- _What you need to do_: Every record below should be printed exactly as given.

- _Records shown_:
+--

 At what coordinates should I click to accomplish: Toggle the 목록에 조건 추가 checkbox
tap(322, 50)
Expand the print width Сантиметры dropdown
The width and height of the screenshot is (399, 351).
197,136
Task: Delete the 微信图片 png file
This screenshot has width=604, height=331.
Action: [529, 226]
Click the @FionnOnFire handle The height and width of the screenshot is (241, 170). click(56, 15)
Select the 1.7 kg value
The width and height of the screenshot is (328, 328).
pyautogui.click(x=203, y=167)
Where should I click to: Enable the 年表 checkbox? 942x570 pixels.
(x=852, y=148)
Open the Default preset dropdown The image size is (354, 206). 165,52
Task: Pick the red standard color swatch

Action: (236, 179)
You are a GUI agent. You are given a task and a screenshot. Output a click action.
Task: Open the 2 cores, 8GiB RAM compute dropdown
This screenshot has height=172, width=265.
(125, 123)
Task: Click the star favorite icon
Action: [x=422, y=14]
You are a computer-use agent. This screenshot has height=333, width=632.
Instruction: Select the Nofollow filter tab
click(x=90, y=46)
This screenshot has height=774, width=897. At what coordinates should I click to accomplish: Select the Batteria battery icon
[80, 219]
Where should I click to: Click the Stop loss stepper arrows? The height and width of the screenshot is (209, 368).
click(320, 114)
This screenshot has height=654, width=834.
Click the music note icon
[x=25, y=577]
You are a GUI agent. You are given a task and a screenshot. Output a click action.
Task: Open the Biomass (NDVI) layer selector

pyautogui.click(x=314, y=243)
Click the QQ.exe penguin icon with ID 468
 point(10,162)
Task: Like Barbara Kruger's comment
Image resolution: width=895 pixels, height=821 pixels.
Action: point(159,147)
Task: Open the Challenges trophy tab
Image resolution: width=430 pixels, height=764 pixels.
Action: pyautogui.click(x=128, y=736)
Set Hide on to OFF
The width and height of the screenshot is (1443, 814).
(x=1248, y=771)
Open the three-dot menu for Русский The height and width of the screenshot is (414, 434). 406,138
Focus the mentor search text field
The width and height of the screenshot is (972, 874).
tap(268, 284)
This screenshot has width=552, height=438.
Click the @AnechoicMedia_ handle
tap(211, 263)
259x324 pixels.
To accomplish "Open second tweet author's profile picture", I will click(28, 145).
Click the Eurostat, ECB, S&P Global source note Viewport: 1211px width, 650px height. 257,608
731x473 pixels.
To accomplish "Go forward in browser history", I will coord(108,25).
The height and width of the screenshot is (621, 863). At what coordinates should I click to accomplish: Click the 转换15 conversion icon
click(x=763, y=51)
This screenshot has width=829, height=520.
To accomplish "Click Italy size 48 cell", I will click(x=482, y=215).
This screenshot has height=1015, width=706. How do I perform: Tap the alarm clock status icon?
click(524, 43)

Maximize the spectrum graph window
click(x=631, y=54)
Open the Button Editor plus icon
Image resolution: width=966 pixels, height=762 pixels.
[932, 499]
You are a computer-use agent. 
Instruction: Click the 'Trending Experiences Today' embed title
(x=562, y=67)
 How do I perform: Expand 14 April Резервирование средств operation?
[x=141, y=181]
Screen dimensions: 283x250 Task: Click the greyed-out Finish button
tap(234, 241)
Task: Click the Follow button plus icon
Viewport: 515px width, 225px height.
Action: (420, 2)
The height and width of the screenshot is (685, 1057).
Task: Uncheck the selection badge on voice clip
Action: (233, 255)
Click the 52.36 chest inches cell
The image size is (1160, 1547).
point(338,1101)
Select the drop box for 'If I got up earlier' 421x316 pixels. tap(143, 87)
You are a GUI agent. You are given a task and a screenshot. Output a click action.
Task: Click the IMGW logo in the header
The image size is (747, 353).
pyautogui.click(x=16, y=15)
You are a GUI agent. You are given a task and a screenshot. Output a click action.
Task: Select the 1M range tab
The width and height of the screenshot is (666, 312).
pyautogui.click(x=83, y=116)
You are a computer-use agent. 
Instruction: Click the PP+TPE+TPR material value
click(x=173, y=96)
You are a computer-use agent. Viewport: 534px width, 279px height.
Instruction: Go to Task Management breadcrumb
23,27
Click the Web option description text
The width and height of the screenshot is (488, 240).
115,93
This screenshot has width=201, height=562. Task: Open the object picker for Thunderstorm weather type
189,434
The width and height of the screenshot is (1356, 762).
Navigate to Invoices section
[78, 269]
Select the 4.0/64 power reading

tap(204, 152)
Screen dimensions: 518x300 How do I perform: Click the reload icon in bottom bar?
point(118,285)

+--

- _Written answer_:
 At what coordinates should I click to accomplish: Toggle the 목록에 조건 추가 checkbox
tap(322, 50)
Expand the print width Сантиметры dropdown
The width and height of the screenshot is (399, 351).
197,136
Task: Delete the 微信图片 png file
This screenshot has width=604, height=331.
Action: [529, 226]
Click the @FionnOnFire handle The height and width of the screenshot is (241, 170). click(56, 15)
Select the 1.7 kg value
The width and height of the screenshot is (328, 328).
pyautogui.click(x=203, y=167)
Where should I click to: Enable the 年表 checkbox? 942x570 pixels.
(x=852, y=148)
Open the Default preset dropdown The image size is (354, 206). 165,52
Task: Pick the red standard color swatch

Action: (236, 179)
You are a GUI agent. You are given a task and a screenshot. Output a click action.
Task: Open the 2 cores, 8GiB RAM compute dropdown
This screenshot has height=172, width=265.
(125, 123)
Task: Click the star favorite icon
Action: [x=422, y=14]
You are a computer-use agent. This screenshot has height=333, width=632.
Instruction: Select the Nofollow filter tab
click(x=90, y=46)
This screenshot has height=774, width=897. At what coordinates should I click to accomplish: Select the Batteria battery icon
[80, 219]
Where should I click to: Click the Stop loss stepper arrows? The height and width of the screenshot is (209, 368).
click(320, 114)
This screenshot has height=654, width=834.
Click the music note icon
[x=25, y=577]
You are a GUI agent. You are given a task and a screenshot. Output a click action.
Task: Open the Biomass (NDVI) layer selector

pyautogui.click(x=314, y=243)
Click the QQ.exe penguin icon with ID 468
 point(10,162)
Task: Like Barbara Kruger's comment
Image resolution: width=895 pixels, height=821 pixels.
Action: point(159,147)
Task: Open the Challenges trophy tab
Image resolution: width=430 pixels, height=764 pixels.
Action: pyautogui.click(x=128, y=736)
Set Hide on to OFF
The width and height of the screenshot is (1443, 814).
(x=1248, y=771)
Open the three-dot menu for Русский The height and width of the screenshot is (414, 434). 406,138
Focus the mentor search text field
The width and height of the screenshot is (972, 874).
tap(268, 284)
This screenshot has width=552, height=438.
Click the @AnechoicMedia_ handle
tap(211, 263)
259x324 pixels.
To accomplish "Open second tweet author's profile picture", I will click(28, 145).
Click the Eurostat, ECB, S&P Global source note Viewport: 1211px width, 650px height. 257,608
731x473 pixels.
To accomplish "Go forward in browser history", I will coord(108,25).
The height and width of the screenshot is (621, 863). At what coordinates should I click to accomplish: Click the 转换15 conversion icon
click(x=763, y=51)
This screenshot has width=829, height=520.
To accomplish "Click Italy size 48 cell", I will click(x=482, y=215).
This screenshot has height=1015, width=706. How do I perform: Tap the alarm clock status icon?
click(524, 43)

Maximize the spectrum graph window
click(x=631, y=54)
Open the Button Editor plus icon
Image resolution: width=966 pixels, height=762 pixels.
[932, 499]
You are a computer-use agent. 
Instruction: Click the 'Trending Experiences Today' embed title
(x=562, y=67)
 How do I perform: Expand 14 April Резервирование средств operation?
[x=141, y=181]
Screen dimensions: 283x250 Task: Click the greyed-out Finish button
tap(234, 241)
Task: Click the Follow button plus icon
Viewport: 515px width, 225px height.
Action: (420, 2)
The height and width of the screenshot is (685, 1057).
Task: Uncheck the selection badge on voice clip
Action: (233, 255)
Click the 52.36 chest inches cell
The image size is (1160, 1547).
point(338,1101)
Select the drop box for 'If I got up earlier' 421x316 pixels. tap(143, 87)
You are a GUI agent. You are given a task and a screenshot. Output a click action.
Task: Click the IMGW logo in the header
The image size is (747, 353).
pyautogui.click(x=16, y=15)
You are a GUI agent. You are given a task and a screenshot. Output a click action.
Task: Select the 1M range tab
The width and height of the screenshot is (666, 312).
pyautogui.click(x=83, y=116)
You are a computer-use agent. 
Instruction: Click the PP+TPE+TPR material value
click(x=173, y=96)
You are a computer-use agent. Viewport: 534px width, 279px height.
Instruction: Go to Task Management breadcrumb
23,27
Click the Web option description text
The width and height of the screenshot is (488, 240).
115,93
This screenshot has width=201, height=562. Task: Open the object picker for Thunderstorm weather type
189,434
The width and height of the screenshot is (1356, 762).
Navigate to Invoices section
[78, 269]
Select the 4.0/64 power reading

tap(204, 152)
Screen dimensions: 518x300 How do I perform: Click the reload icon in bottom bar?
point(118,285)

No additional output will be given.